As a wholesaler in real estate, there are essentially three things you have to do. You need to find motivated sellers and negotiate a low sales price for their property. You then need to put the property under a transferable purchase contract and check the property’s title. Finally, you need to find a buyer to assign the contract to.
Wholesaling real estate is an easy way to make great money in the property transfer business. That is, if you have the right connections and great negotiating skills. If you are interested in wholesaling houses, this step-by-step guide will tell you everything that you need to know about the practice.
What Is Wholesaling In Real Estate?
Okay, so you’ve heard about flipping houses.
Wholesaling real estate as a concept is very similar. Except, instead of flipping houses, you’re just flipping purchase contracts. The time frame for wholesaling is also much shorter than flipping houses. You don’t have to make any repairs, so you don’t need as much start up money either and you take on significantly less risk.
Essentially, you act as a middleman between the buyer and the seller. You have to find a motivated seller, negotiate a below-market sales price, and then find an "end buyer" to sell the purchase contract to.
Wholesaling Real Estate: a Step-by-Step Guide
There are three main steps in any successful wholesale real estate deal.
You need to
- Find motivated sellers and negotiate a low sales price for their property
- Put the property under a transferable purchase contract and check the property’s title
- Find a buyer to assign the contract to
While it may seem simple enough, closing a successful wholesale deal takes infinite amounts of finesse, negotiation skills, and great connections in the industry.
Here are just a few tips to make it easier to accomplish these tasks:
Develop a Buyer’s List
It’s infinitely easier to assign a purchase contract to an eager buyer if you already have a pool of great investors to choose from when you have a contract to sell. Most wholesalers agree that using email is the most straightforward way to collect and distribute information. There are a number of free and paid services that you can use, like MailChimp, MadMimi, Convertkit, and more.
You can build up this list in a number of different ways.
The easiest would be to look through the real estate listings on classified sites, like Craigslist, for email addresses of local investors. You can also attend local Realtor gatherings, like REIA meetings or property auctions to meet investors in person. Be sure to exchange business cards, so that you have their contact information.
You can also gather emails through internet marketing, whether it be through your own website or social media advertising.
Real Estate Negotiating Skills
As a real estate wholesaler, the amount of money you stand to make depends entirely on how well you are able to negotiate your deal. You’re the middleman, so you have to make sure that you bring your seller down enough that the price is attractive to your end buyer, while still covering your wholesaler’s fee.
To do this, you should practice negotiations as much as possible. A good negotiator knows that making a great deal isn’t, "you offered $200,000, make it $225,000 or I walk," but rather re-framing the entire situation so that the buyer can see how the price of $225,000 is actually more beneficial for them and their needs.
Take negotiation seminars. Read books on the subject. But overall, remember that your tone of voice, body language, and behavior throughout the deal are the things that can make or break the amount of profit you stand to make.

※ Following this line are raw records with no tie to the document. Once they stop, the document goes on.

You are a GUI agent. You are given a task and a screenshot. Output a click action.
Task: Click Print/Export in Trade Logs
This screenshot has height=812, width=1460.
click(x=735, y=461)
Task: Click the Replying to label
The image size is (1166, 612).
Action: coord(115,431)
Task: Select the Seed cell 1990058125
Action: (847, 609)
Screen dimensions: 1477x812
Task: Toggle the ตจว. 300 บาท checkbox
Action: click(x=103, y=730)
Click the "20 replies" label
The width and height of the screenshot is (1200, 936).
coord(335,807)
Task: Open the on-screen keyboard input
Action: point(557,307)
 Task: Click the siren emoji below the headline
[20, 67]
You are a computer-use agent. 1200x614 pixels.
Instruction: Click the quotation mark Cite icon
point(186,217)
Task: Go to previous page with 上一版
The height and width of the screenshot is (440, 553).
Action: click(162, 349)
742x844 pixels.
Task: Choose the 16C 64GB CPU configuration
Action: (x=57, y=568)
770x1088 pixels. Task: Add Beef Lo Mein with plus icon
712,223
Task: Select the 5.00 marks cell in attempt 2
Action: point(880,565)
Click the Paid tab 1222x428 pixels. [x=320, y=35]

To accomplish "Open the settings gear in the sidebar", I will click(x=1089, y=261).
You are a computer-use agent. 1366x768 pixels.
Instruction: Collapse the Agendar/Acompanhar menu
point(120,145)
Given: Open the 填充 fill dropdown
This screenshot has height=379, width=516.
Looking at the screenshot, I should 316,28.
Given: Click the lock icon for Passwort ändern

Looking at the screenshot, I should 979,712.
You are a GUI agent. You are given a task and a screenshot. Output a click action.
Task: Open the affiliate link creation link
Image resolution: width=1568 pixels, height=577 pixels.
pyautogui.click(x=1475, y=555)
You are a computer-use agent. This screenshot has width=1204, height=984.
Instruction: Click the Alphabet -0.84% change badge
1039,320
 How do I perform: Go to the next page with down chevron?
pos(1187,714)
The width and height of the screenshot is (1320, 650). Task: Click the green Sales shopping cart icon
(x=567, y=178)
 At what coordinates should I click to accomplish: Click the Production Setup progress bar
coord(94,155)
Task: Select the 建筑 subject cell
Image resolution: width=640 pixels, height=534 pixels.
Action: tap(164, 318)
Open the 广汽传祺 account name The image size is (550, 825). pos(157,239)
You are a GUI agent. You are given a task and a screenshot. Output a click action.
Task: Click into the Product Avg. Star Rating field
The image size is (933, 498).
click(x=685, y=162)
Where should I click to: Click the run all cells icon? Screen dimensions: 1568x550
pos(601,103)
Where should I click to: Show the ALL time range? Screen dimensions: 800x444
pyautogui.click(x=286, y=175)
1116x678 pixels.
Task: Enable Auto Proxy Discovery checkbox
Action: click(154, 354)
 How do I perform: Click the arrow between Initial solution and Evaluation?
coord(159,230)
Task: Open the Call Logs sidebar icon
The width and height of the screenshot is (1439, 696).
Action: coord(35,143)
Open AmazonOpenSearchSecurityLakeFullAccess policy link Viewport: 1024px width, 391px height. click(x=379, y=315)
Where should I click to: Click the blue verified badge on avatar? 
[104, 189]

Become Familiar with the Paperwork
As a wholesaling middleman, it’s important that you have a good understanding of all of the paperwork you’ll have to complete for each deal. As you are transferring a purchase contract before closing day, one wrong move can put you into some pretty hot water legally, if you’re not careful.
So, be sure you understand just how an assignment of contract agreement works. In essence, it’s a simple, one page document that ensures you are assigning your interest in the original purchase of the property to your buyer instead, for a fee.
A sample contract might state that you found a seller who wanted a purchase price of $200,000 and then you found a buyer who would pay $225,000 for the property. So, the contract essentially stipulates that you assign your original interest in the property to the buyer for the price of $25,000.
Before proceeding, you need to make sure that both the buyer and the seller understand the kind of negotiation that they are in and agree to it.